Reprinted from The Nation,
August 14/21, 1995.
We are ruled by Big
Business
and Big Government as its paid hireling, and we
know it. Corporate
money is wrecking popular government in the
United States. The big
corporations and the centimillionaires and
billionaires have taken
daily control of our work, our pay, our housing,
our health, our
pension funds, our bank and saving deposits, our
public lands, our
airwaves, our elections and our very government.
It's as if American
democracy has been bombed. Will we be able to
recover ourselves and
overcome the bombers?

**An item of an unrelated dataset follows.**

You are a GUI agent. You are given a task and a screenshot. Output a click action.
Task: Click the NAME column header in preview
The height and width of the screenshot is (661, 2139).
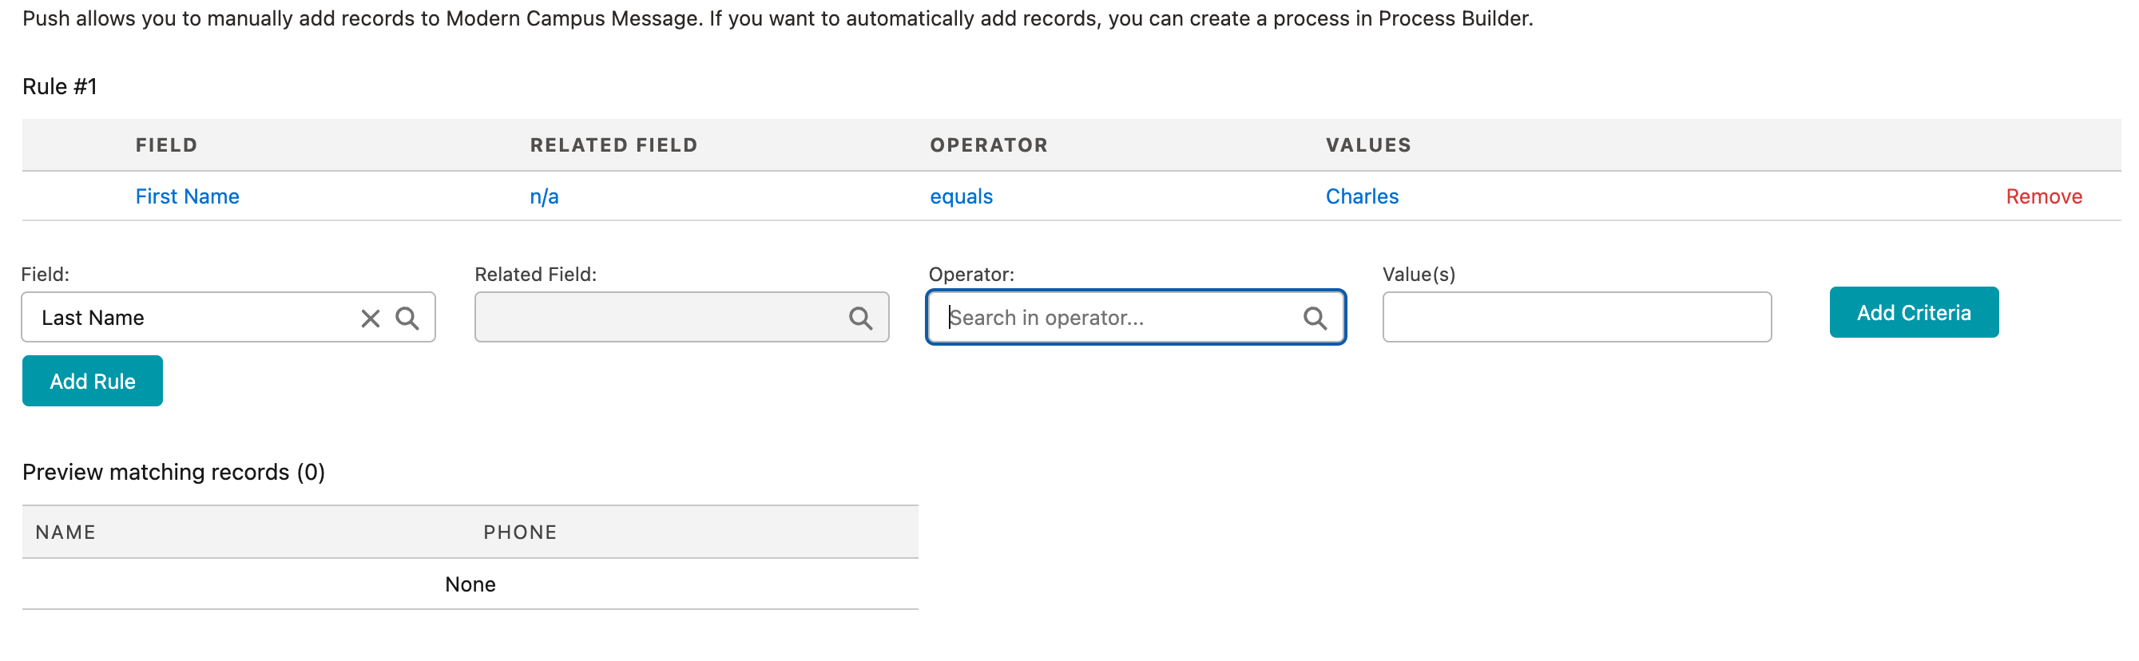coord(66,532)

Or will they continue to
divide us and will we
continue to divide ourselves, according to our
wounds and our alarms,
until they have taken the country away from us
for good?
Senate
Democratic majority leader
George
Mitchell exclaimed late in 1994, shortly before
he abandoned Congress
in disgust: "This system stinks. This system is
money." The law of life
among us now is what Jefferson called "the
general prey of the rich
upon the poor." The moment is dangerous.
Democracy is not guaranteed
God's protection; systems and nations end. If we
do anything serious
now we might make things worse; if we do nothing
serious now we are
done for.
The challenge of 1776 was one thing; the
challenge of 1995 is another. The northern
Europeans who were our
country's founders exterminated or confined
millions of Native
Americans whose ancestors had been living here
for 30,000 years.
African-Americans were enslaved until the Civil
War; women were not
allowed to vote for 131 years, until 1920. But
after the abolitionist, women's suffrage,
farmers' union, progressive, civil rights,
environmentalist; feminist and gay and lesbian
liberation movements,
and much more immigration, the question is
whether we can found the
first genuinely international democracy. If we
cannot, the corporations
have us.
Why is there no longer any mass democratic
organization we can trust and through which we
can act together? Where
is the strong national movement that is
advancing working Americans'
interests, values and hopes? Where is the party
of the common person?
It's no coincidence that within the same
historical moment we have lost
both our self-governance and the Democratic
Party. The Democratic
Party, on which many millions of ordinary people
have relied to
represent them since the 1930s, has been
hollowed out and rebuilt from
the inside by corporate money. What was once the
party of the common
man is now the second party of the corporate
mannequin. In national
politics ordinary people no longer exist. We
simply aren't there. No
wonder only 75 million of us eligible to vote in
1994 did so, while 108
million more of us, also eligible, did not.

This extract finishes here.